Monday, January 28, 2008

Now Look at What Adam Smith is Blamed For This Time

Was Adam Smith the intellectual inspiration for the alleged wrongdoings of the French fund trader?

This is implied in today’s Daily Telegraph (here) under the title: ‘Phone records could be key to Kerviel case’ by Peter Allen:

A former colleague revealed that Mr Kerviel, who recently split from a partner, was "more interested in liberal economics than finding a new girlfriend.
The source added: "But you never saw him taking anyone out, and he didn't talk about girls. Recently he spen[t] all his spare time re-reading Adam Smith's Wealth of a Nation, which is his favourite book
."

Adam Smith's magnum opus, first published in 1776, is the first comprehensive defence of free market, liberal economics - the kind many French blame for making 'Anglo-Saxon' countries like Britain and America over-competitive, too hard working, obsessed with money, and ultimately corrupt and unpleasant to live in.
Yesterday the junior trader was expected to be charged with an array of complex financial offences and brought before a court in the French capital.
If found guilty of charges including computer misuse and forgery he could be facing a 15-year prison term
.”

Comment
Wow! Reading Wealth Of Nations drives you to arranging things to increase your own money wealth?
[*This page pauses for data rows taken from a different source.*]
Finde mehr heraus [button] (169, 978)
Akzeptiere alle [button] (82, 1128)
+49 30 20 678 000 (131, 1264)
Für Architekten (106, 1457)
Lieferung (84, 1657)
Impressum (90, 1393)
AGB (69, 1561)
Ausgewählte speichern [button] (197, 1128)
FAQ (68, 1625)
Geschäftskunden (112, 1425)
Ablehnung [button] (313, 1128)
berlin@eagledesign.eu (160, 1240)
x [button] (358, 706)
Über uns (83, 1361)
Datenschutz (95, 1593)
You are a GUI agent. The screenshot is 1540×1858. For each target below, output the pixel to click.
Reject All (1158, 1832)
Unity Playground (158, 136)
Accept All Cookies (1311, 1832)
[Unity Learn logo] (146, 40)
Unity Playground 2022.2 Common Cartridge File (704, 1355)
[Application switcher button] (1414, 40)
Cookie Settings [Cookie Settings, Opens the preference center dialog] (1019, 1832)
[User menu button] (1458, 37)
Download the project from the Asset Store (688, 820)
And note: it was his ‘re-reading’ Wealth Of Nations, not just reading it for the first time, that caused some sort of revelatory life-changing epiphany.

I am impressed. Can’t say reading Wealth Of Nations had that effect on me, though it’s early days, I suppose.

Mostly, reading Adam Smith has had the opposite affect on me, especially when leavened with strong doses of Moral Sentiments, and its semi-mocking tone about ‘the poor man’s son [in my case, the poor mother’s son], whom heaven in its anger has visited with ambition, when he begins to look around him, admires the condition of the rich’ and ‘in the last dregs of life’ he ‘begins at last to find that wealth of greatness are mere trinkets of frivolous utility’ (TMS IV.1.8: p 180).

But then I live in one of the 'Anglo-Saxon' (plus Scotland) countries ‘too hard working’ [according to my family – reading Adam Smith, of course!], [not] obsessed with [the absence of] money and [not] ultimately corrupt and [Scotland is not an] unpleasant to live in.’